The drug now has this designation for the treatment of patients with CD30-expressing mycosis fungoides (MF) and patients with primary cutaneous anaplastic large-cell lymphoma (pcALCL) who require systemic therapy and have received 1 prior systemic therapy.

The FDA’s breakthrough therapy designation is intended to expedite the development and review of new treatments for serious or life-threatening conditions.

Breakthrough designation entitles the company developing a therapy to more intensive FDA guidance on an efficient and accelerated development program, as well as eligibility for other actions to expedite FDA review, such as a rolling submission and priority review.

To earn breakthrough designation, a treatment must show encouraging early clinical results demonstrating substantial improvement over available therapies with regard to a clinically significant endpoint, or it must fulfill an unmet need.

Brentuximab vedotin in CTCL

Brentuximab vedotin is an antibody-drug conjugate directed to CD30, which is expressed on skin lesions in approximately 50% of patients with CTCL. The drug is being developed by Seattle Genetics and Takeda Pharmaceutical Company Limited.

Brentuximab vedotin has orphan drug designation from the FDA for the treatment of MF. The drug also received orphan drug designation from the European Commission for CTCL, including subtypes pcALCL and MF.

Brentuximab vedotin has been evaluated in CD30-expressing CTCL in investigator- and corporate-sponsored clinical trials, including the phase 3 ALCANZA trial.

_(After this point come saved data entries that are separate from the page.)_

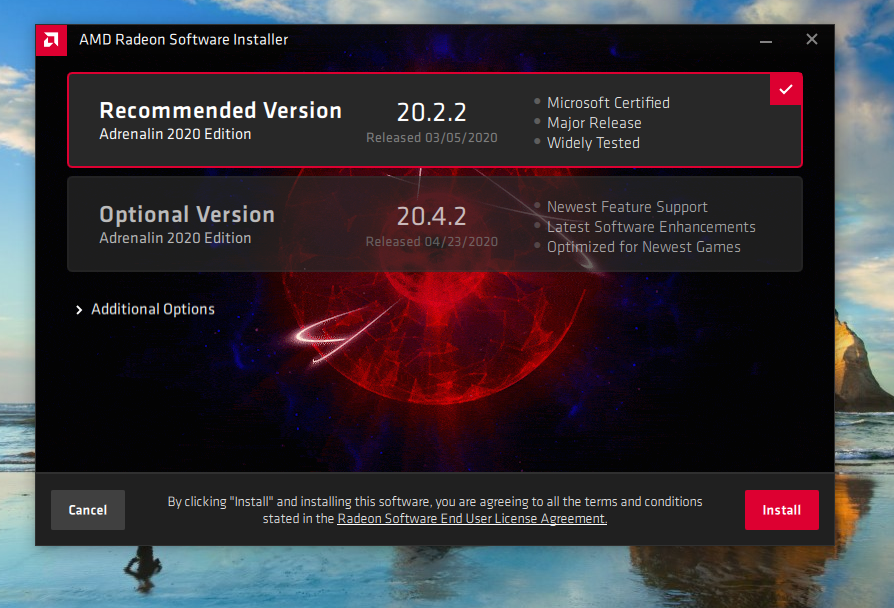Choose the Optional Version heading
The width and height of the screenshot is (894, 608).
coord(186,215)
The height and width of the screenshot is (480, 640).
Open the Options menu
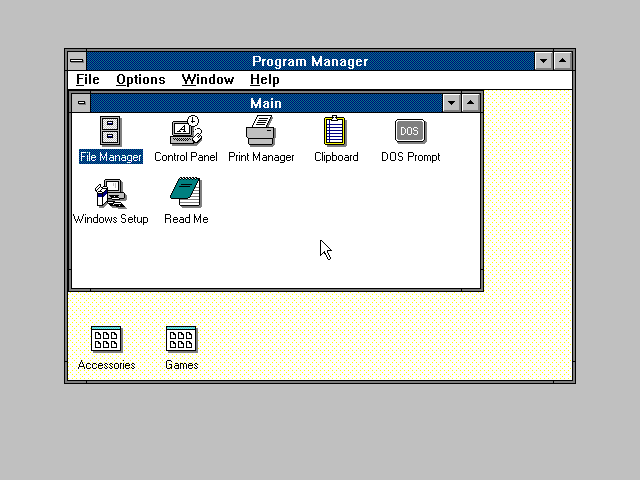tap(140, 80)
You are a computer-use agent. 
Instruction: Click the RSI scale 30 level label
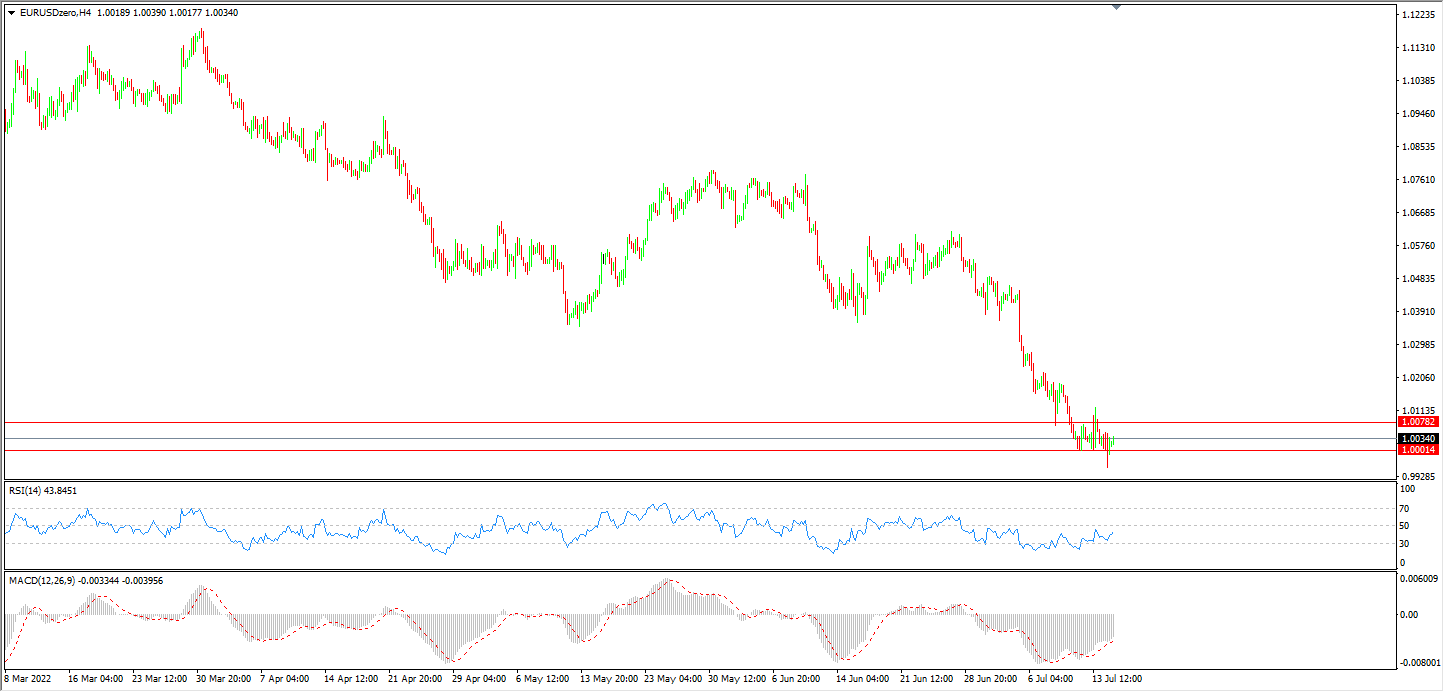(1405, 544)
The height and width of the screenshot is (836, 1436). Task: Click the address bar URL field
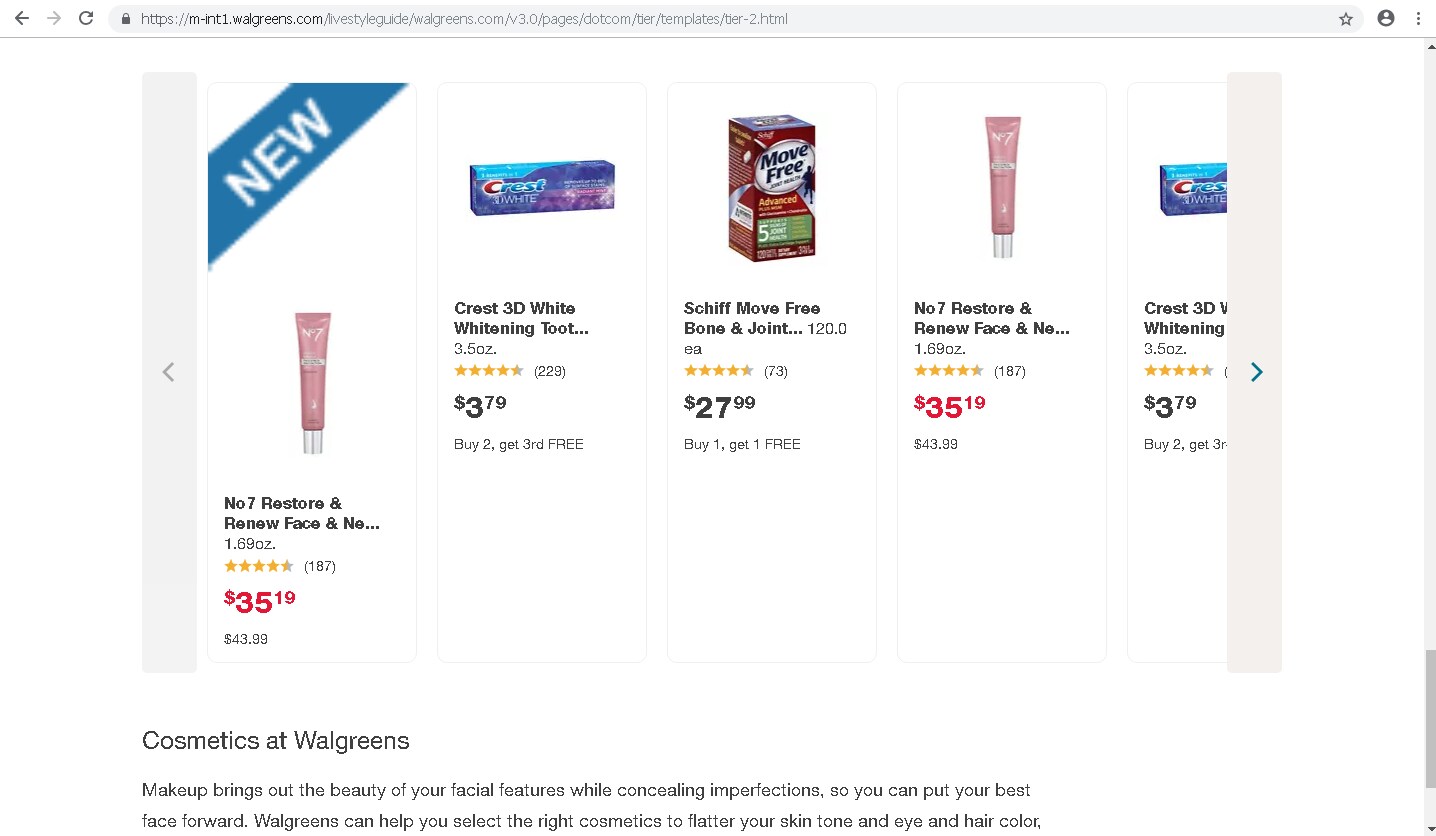(x=735, y=18)
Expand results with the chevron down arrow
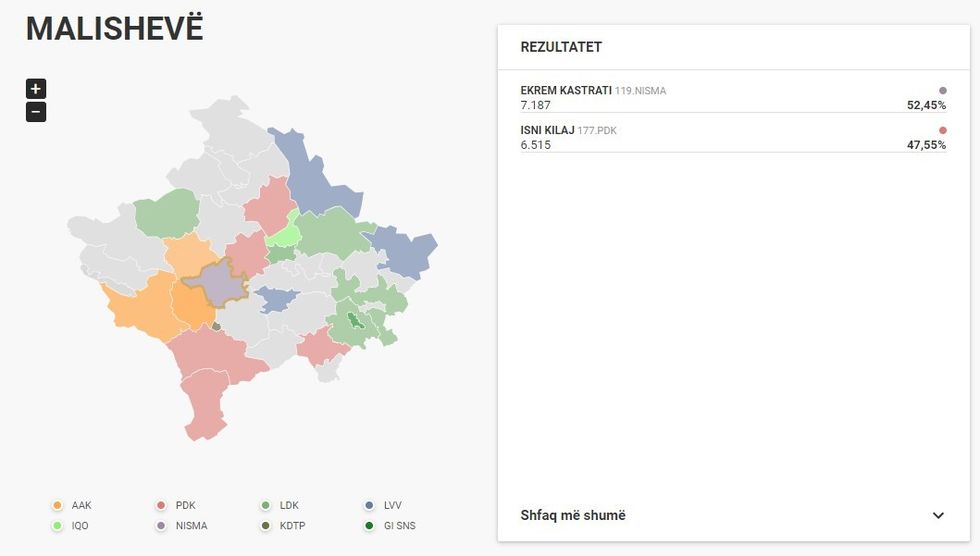Viewport: 980px width, 556px height. pos(937,516)
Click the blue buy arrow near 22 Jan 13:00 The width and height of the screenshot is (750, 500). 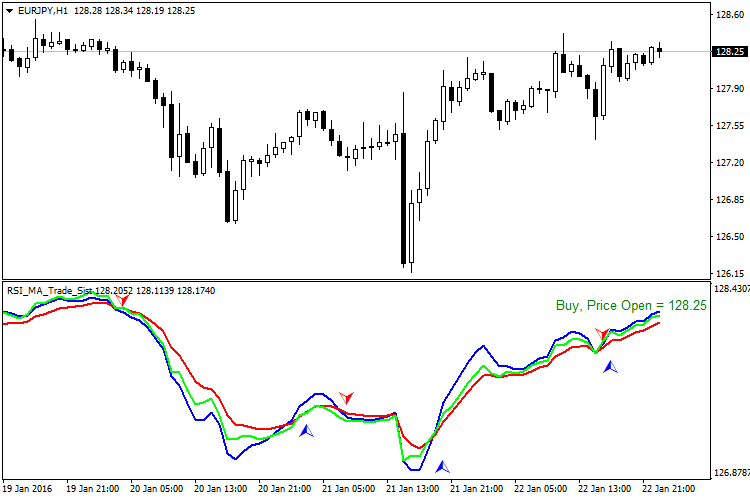[x=610, y=367]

This trial was designed to compare single-agent brentuximab vedotin to investigator’s choice of standard therapies—methotrexate or bexarotene—in patients with CD30-expressing CTCL, including those with pcALCL or MF.

The trial has enrolled 131 patients at 50 sites globally. Patients with pcALCL must have received at least 1 prior systemic or radiation therapy, and patients with MF must have received at least 1 prior systemic therapy.

The study’s primary endpoint is objective response lasting at least 4 months (ORR4), as assessed by Global Response Score, in the brentuximab vedotin arm compared to the control arm. Key secondary endpoints are complete response rate, progression-free survival, and reduction in the burden of symptoms during treatment.

Topline results of the trial were announced in August. The data showed a significant improvement in the ORR4 for the brentuximab vedotin arm compared to the control arm. The ORR4 was 56.3% and 12.5%, respectively (P<0.0001).

The key secondary endpoints were all statistically significant in favor of the brentuximab vedotin arm. And investigators said the safety profile of brentuximab vedotin was generally consistent with the existing prescribing information.

An abstract detailing results of the ALCANZA trial was accepted for oral presentation at the upcoming ASH Annual Meeting (abstract 182).